Exercise details
Return, word for word, only the lines of the data below that lie between the line with "Given: Open a new browser tab" and the line with "Given: Select Device security in the sidebar", those two lines included.

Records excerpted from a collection
--

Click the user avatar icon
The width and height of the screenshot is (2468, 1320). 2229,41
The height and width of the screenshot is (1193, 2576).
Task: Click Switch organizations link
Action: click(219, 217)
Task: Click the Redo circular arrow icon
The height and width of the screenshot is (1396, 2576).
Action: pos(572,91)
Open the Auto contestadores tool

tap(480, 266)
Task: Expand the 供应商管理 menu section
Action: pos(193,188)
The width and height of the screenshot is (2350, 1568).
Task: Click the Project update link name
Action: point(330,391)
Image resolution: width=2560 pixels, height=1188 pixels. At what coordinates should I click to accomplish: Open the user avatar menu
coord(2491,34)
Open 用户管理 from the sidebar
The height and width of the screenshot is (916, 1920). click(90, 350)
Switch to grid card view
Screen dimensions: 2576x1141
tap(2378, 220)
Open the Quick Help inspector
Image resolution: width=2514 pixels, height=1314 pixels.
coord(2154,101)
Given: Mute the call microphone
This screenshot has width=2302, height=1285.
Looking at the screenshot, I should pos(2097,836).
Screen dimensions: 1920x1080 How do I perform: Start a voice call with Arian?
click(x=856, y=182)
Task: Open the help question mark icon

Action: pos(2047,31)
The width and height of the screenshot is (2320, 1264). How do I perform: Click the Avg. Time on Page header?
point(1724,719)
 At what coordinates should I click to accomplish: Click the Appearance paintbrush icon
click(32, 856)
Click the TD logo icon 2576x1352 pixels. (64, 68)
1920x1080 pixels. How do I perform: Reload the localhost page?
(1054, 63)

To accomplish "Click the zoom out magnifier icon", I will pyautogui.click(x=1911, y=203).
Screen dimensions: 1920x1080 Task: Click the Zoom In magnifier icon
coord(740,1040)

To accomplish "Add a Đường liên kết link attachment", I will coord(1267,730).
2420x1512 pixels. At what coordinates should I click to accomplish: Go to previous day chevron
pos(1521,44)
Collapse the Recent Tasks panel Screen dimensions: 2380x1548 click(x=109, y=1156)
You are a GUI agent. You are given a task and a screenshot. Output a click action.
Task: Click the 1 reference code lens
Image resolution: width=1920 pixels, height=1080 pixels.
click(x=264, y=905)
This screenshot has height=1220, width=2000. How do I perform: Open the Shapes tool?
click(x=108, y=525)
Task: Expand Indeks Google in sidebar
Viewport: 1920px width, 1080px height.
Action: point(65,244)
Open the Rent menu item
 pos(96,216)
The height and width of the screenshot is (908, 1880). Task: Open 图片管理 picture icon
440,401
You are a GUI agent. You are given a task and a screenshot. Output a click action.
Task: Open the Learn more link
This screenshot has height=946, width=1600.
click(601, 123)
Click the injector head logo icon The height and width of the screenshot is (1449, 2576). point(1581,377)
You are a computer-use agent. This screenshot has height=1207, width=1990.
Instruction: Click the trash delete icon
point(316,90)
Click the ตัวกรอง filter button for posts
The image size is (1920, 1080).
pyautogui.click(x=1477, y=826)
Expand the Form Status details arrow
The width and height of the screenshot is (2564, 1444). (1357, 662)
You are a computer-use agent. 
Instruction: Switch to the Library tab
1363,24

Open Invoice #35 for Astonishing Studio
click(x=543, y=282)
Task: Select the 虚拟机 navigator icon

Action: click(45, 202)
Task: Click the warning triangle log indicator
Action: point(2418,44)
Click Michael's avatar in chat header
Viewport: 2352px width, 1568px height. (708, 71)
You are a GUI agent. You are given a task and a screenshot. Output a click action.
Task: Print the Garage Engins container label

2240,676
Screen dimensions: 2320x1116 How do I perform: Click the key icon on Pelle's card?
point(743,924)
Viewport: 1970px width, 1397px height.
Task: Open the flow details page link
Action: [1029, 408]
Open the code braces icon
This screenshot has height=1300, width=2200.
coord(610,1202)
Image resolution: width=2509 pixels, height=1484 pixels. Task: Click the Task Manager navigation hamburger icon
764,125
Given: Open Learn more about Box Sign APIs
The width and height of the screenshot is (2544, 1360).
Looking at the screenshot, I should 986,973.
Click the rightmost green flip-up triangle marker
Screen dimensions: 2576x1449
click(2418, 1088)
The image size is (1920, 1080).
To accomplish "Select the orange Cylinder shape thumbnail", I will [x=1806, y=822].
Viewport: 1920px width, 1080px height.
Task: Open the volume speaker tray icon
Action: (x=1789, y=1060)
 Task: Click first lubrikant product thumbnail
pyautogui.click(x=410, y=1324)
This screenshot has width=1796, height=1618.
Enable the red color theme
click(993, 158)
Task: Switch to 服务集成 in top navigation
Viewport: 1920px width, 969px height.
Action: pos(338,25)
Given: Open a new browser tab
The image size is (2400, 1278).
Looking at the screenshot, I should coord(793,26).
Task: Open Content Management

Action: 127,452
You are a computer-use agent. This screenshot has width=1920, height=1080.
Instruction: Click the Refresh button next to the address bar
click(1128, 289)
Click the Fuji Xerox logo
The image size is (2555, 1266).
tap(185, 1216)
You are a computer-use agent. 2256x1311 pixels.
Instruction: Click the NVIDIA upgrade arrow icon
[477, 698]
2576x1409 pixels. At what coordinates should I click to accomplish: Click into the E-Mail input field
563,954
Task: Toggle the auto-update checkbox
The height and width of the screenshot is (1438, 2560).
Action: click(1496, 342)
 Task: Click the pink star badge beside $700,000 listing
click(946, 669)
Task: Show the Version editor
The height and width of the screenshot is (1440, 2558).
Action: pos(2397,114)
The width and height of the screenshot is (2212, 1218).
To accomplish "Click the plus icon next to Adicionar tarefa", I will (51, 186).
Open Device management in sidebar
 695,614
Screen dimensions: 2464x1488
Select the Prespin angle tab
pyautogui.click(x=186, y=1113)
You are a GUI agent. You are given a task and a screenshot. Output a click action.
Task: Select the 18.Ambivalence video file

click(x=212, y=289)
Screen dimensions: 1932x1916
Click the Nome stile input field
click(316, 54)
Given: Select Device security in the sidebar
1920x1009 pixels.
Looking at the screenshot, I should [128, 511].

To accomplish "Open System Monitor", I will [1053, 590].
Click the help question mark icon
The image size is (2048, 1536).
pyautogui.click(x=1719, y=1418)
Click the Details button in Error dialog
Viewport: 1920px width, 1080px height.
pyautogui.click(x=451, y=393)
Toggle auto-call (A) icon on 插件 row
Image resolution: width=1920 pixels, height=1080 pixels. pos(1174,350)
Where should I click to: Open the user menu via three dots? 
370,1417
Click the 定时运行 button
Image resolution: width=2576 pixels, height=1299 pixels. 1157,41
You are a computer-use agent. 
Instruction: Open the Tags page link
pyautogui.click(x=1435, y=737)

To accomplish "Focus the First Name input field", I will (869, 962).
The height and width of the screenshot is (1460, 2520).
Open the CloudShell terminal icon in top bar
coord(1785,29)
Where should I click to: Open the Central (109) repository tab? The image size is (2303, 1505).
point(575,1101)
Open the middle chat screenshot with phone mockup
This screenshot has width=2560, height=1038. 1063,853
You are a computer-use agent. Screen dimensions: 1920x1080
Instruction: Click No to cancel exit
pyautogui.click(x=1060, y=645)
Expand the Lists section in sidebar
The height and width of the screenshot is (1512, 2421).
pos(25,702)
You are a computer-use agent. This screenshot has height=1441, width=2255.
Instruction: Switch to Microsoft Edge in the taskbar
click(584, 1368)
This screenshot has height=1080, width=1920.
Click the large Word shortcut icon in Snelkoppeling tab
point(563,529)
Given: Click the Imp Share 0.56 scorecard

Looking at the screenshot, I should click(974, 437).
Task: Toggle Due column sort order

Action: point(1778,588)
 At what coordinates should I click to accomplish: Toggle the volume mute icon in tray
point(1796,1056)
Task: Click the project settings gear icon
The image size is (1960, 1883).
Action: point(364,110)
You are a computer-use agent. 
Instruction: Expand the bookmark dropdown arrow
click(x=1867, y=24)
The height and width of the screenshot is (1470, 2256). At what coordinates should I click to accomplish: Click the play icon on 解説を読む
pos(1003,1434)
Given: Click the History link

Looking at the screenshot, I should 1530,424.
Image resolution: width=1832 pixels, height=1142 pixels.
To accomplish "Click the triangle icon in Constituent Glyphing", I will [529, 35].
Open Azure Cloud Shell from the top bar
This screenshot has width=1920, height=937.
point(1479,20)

--

Exercise response
Given: Open a new browser tab
The image size is (2400, 1278).
Looking at the screenshot, I should coord(793,26).
Task: Open Content Management

Action: 127,452
You are a computer-use agent. This screenshot has width=1920, height=1080.
Instruction: Click the Refresh button next to the address bar
click(1128, 289)
Click the Fuji Xerox logo
The image size is (2555, 1266).
tap(185, 1216)
You are a computer-use agent. 2256x1311 pixels.
Instruction: Click the NVIDIA upgrade arrow icon
[477, 698]
2576x1409 pixels. At what coordinates should I click to accomplish: Click into the E-Mail input field
563,954
Task: Toggle the auto-update checkbox
The height and width of the screenshot is (1438, 2560).
Action: click(1496, 342)
 Task: Click the pink star badge beside $700,000 listing
click(946, 669)
Task: Show the Version editor
The height and width of the screenshot is (1440, 2558).
Action: pos(2397,114)
The width and height of the screenshot is (2212, 1218).
To accomplish "Click the plus icon next to Adicionar tarefa", I will (51, 186).
Open Device management in sidebar
 695,614
Screen dimensions: 2464x1488
Select the Prespin angle tab
pyautogui.click(x=186, y=1113)
You are a GUI agent. You are given a task and a screenshot. Output a click action.
Task: Select the 18.Ambivalence video file

click(x=212, y=289)
Screen dimensions: 1932x1916
Click the Nome stile input field
click(316, 54)
Given: Select Device security in the sidebar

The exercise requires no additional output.